AVAILABLE DATA
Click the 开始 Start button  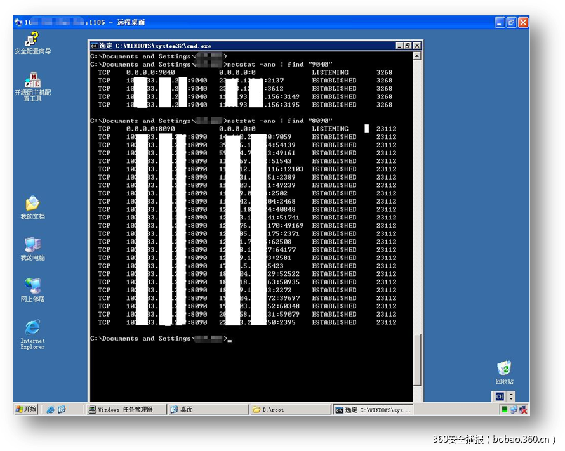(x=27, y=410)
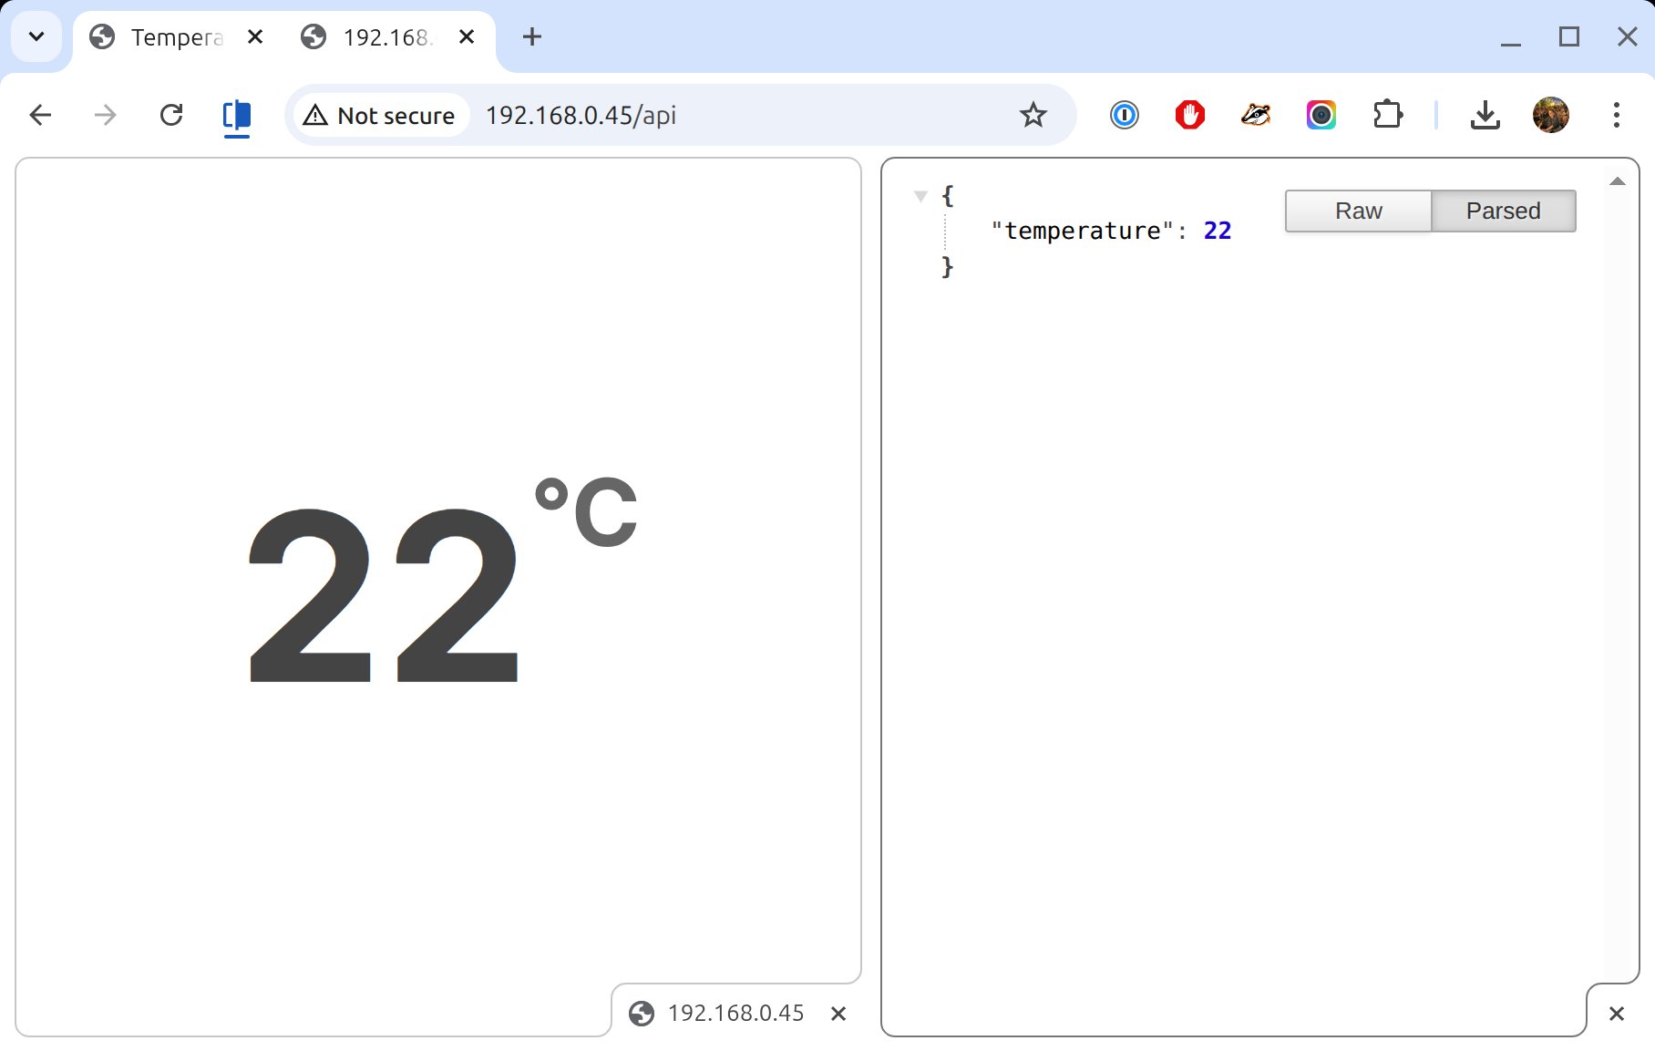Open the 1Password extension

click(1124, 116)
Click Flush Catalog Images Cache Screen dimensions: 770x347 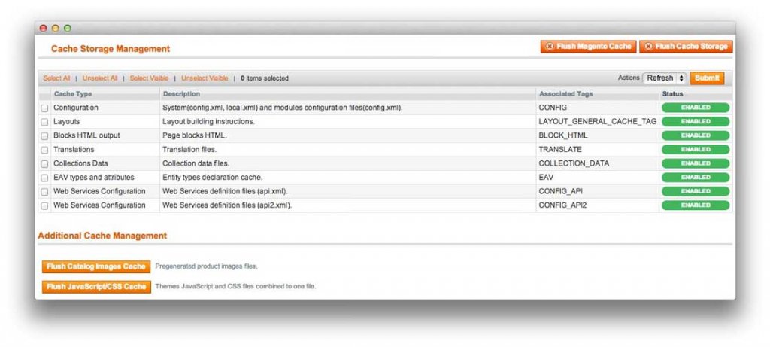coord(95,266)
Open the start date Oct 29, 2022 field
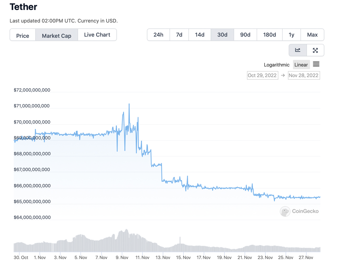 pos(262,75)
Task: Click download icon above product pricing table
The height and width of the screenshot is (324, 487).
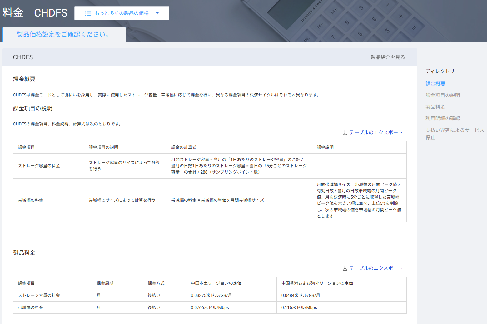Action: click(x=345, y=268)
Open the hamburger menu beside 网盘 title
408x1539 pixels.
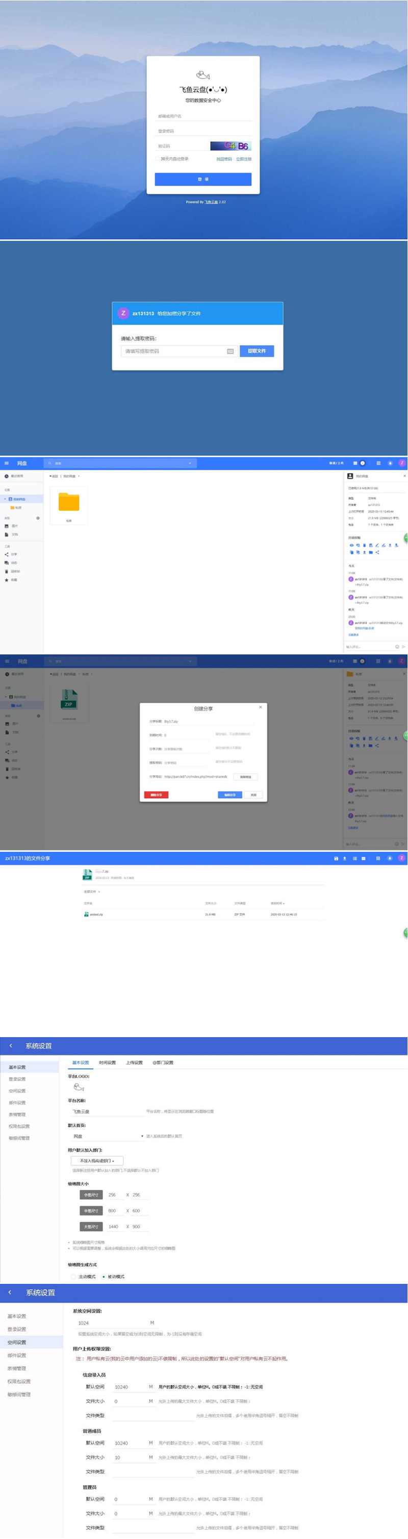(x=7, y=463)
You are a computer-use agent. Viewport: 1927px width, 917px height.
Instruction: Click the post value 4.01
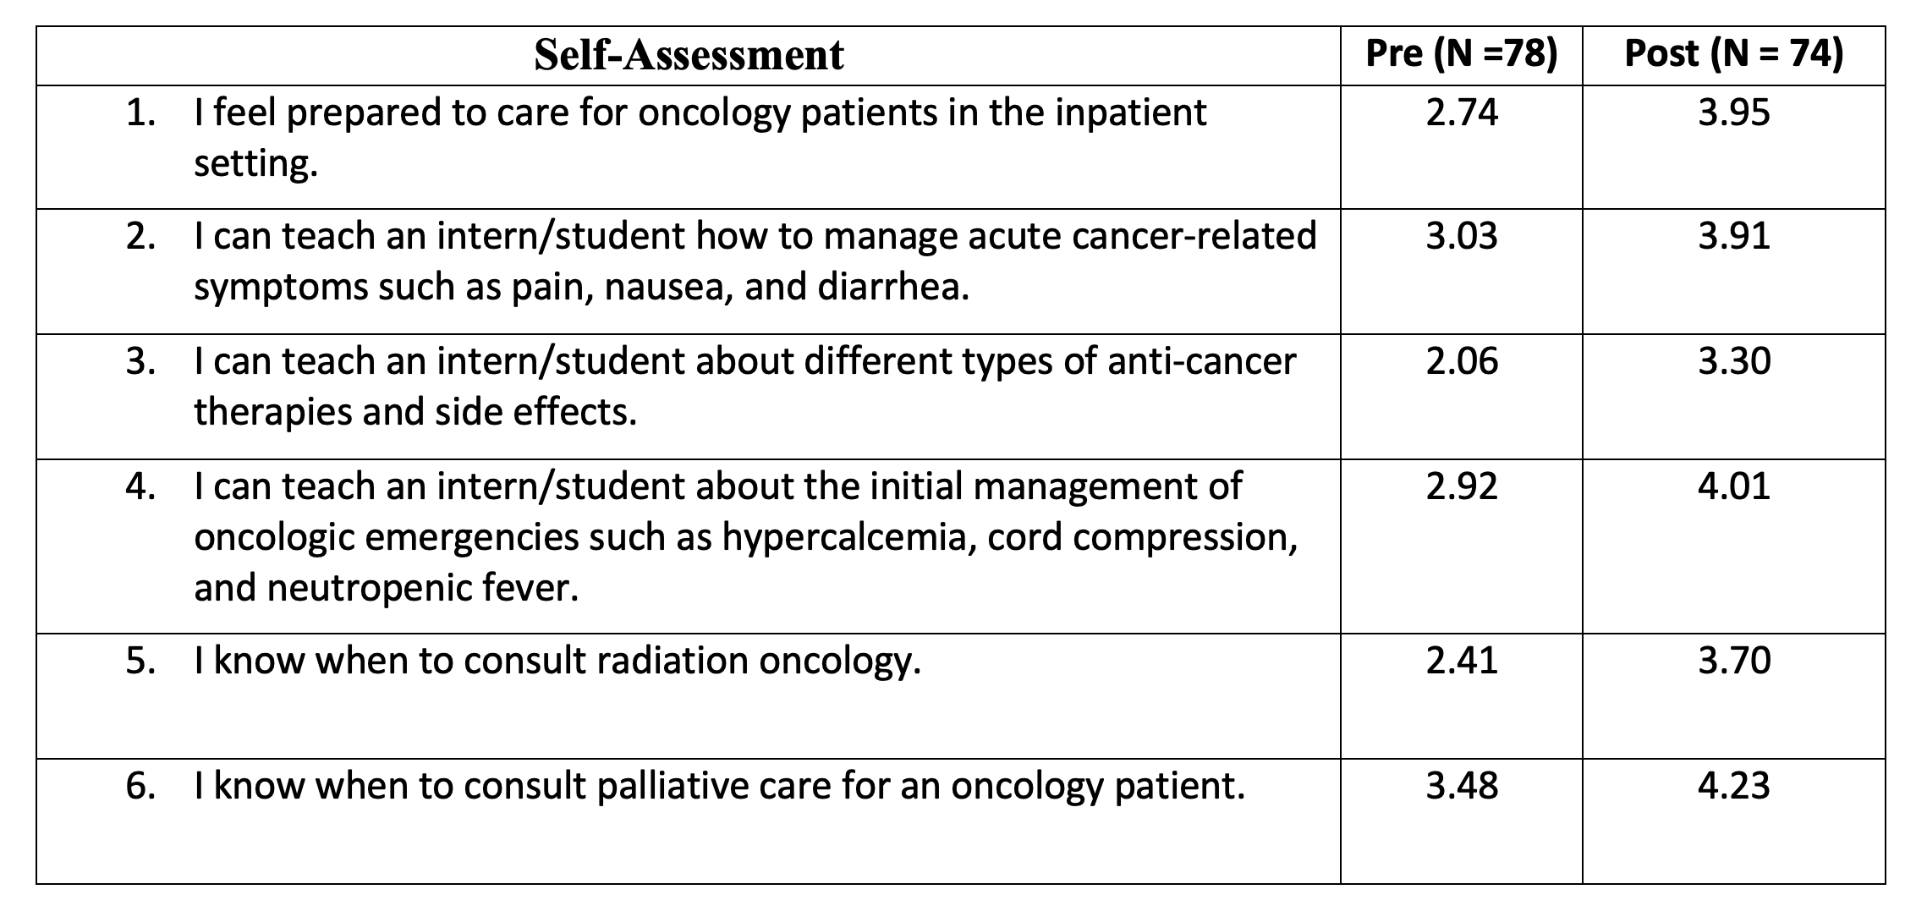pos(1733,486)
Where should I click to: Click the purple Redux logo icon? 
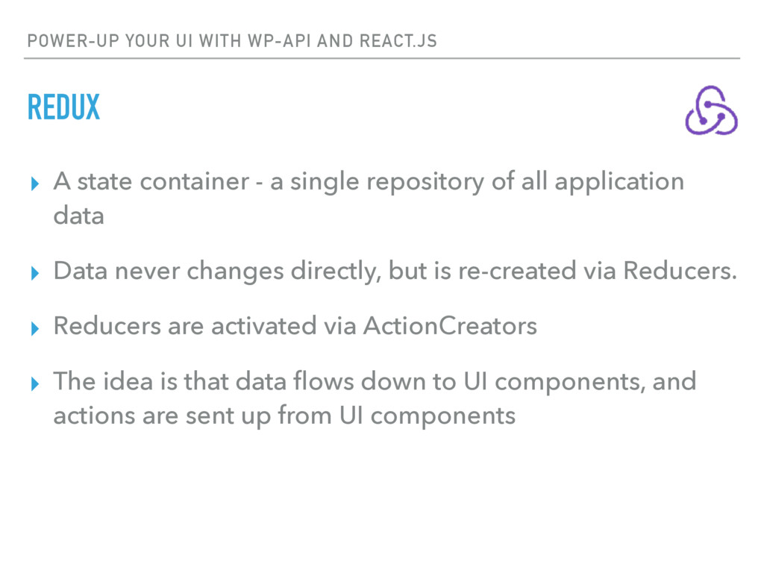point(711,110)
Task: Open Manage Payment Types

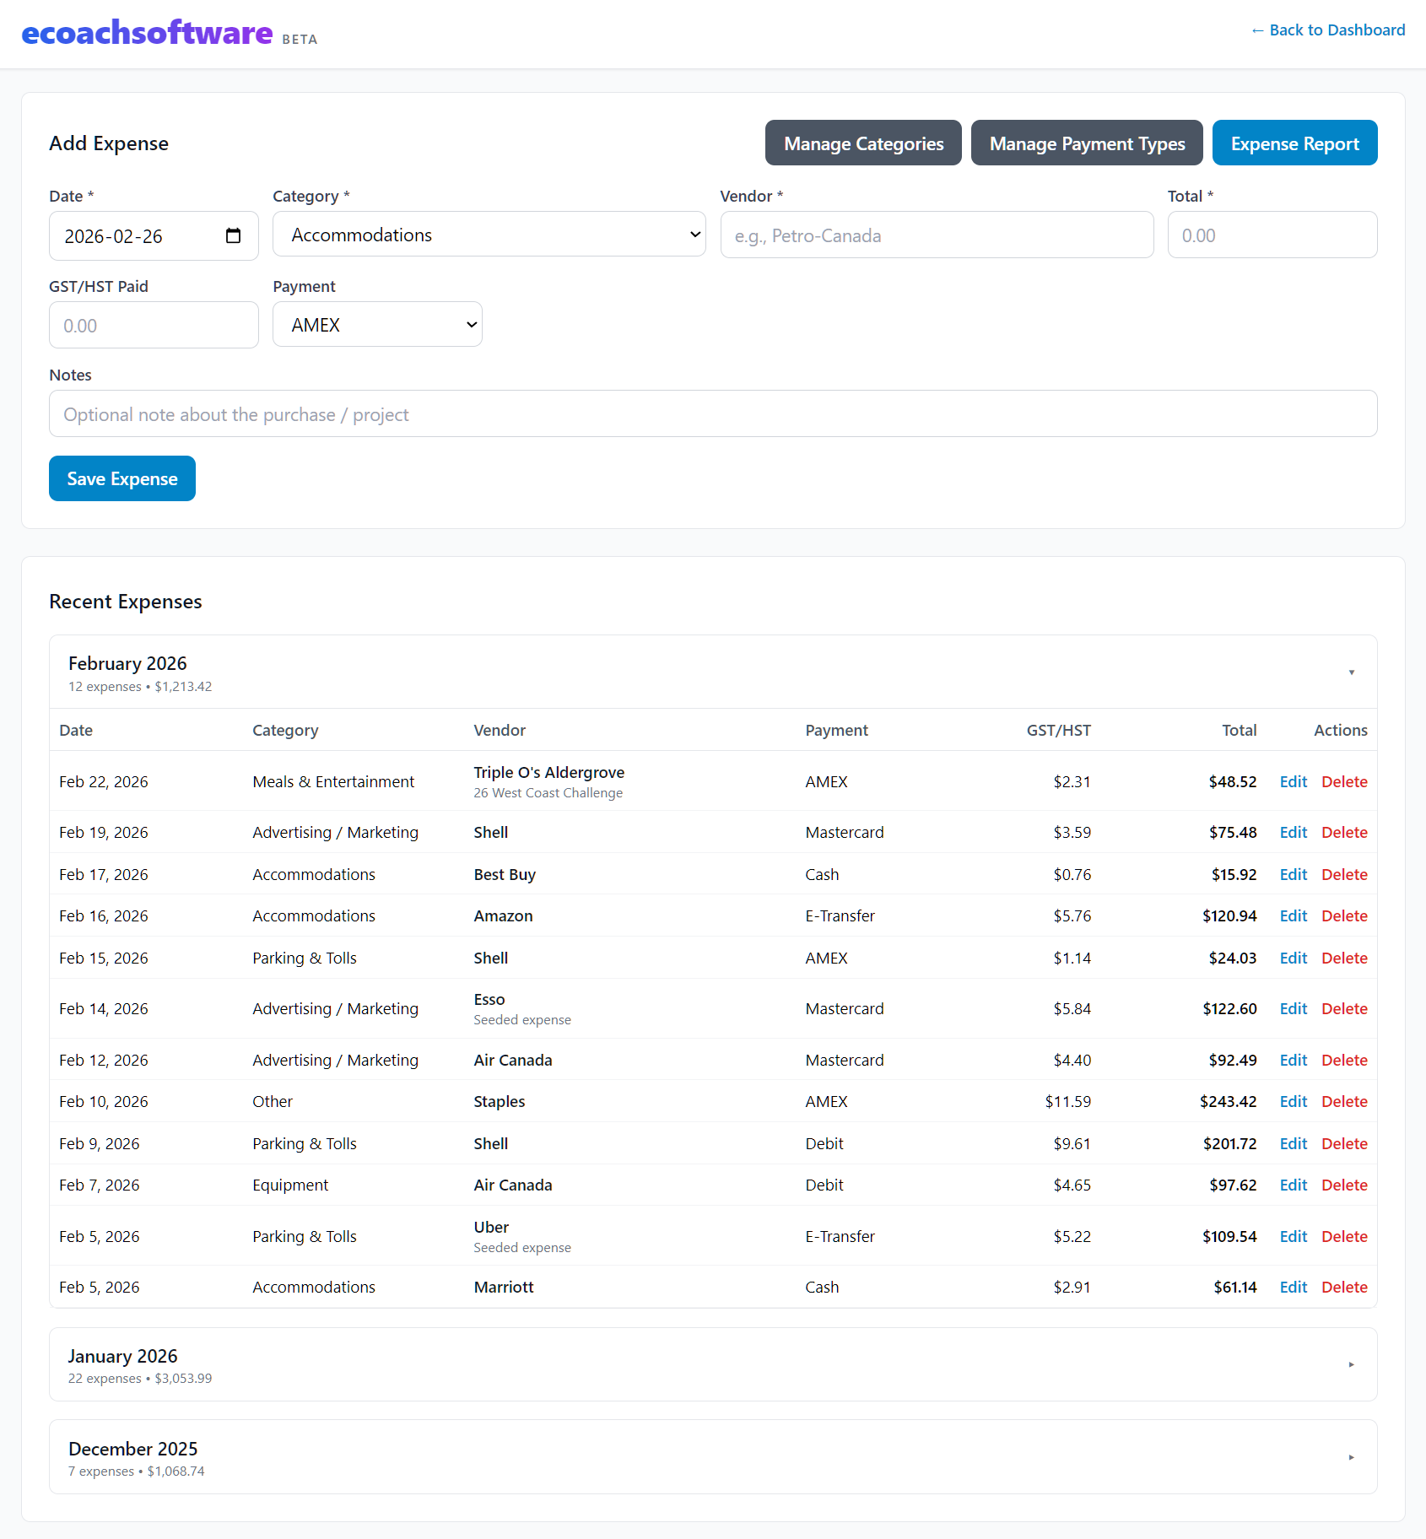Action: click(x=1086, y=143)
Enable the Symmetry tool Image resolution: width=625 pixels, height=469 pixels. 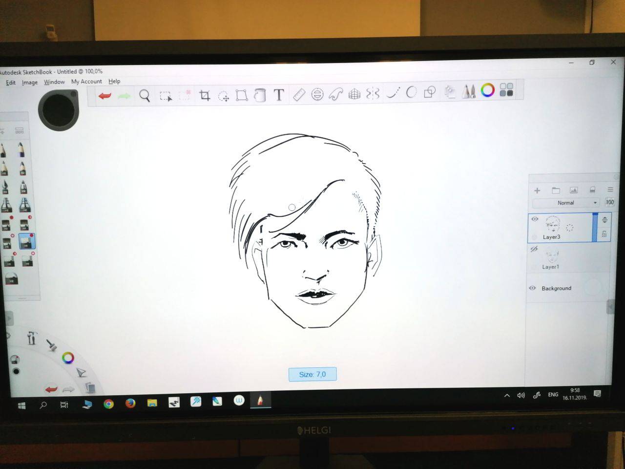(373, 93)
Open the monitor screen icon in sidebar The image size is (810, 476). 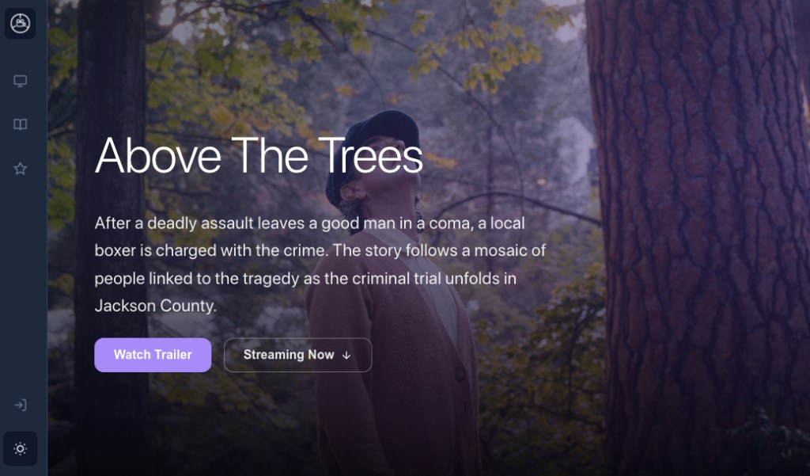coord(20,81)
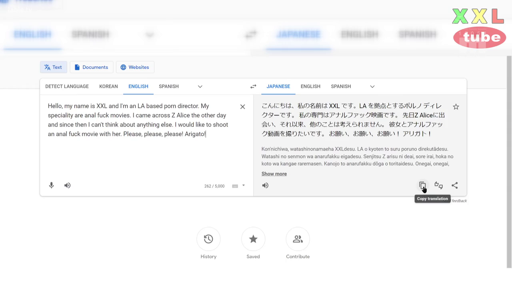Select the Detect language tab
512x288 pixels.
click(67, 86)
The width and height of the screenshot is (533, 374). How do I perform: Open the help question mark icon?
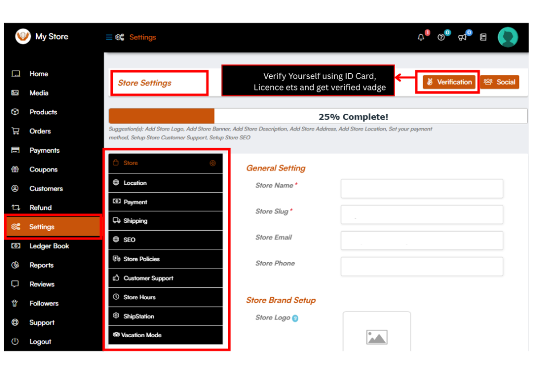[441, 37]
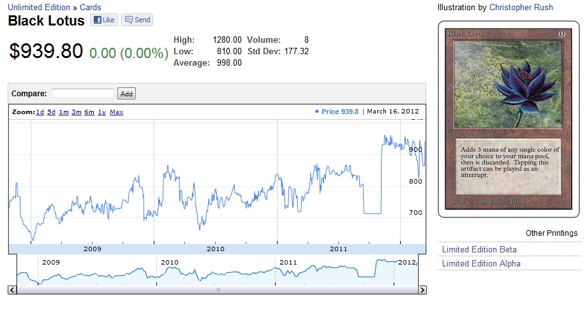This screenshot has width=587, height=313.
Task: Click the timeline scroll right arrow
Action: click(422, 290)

EXERCISE DESCRIPTION
The lines from the one holding "The width and" to the final line of the entries are to be duplicated exactly, and the pictures are to be left out.

OUTPUT OF THE TASK
The width and height of the screenshot is (533, 374). How do I perform: Open the help question mark icon?
[441, 37]
This screenshot has width=587, height=313.
Task: Click the timeline scroll right arrow
Action: click(422, 290)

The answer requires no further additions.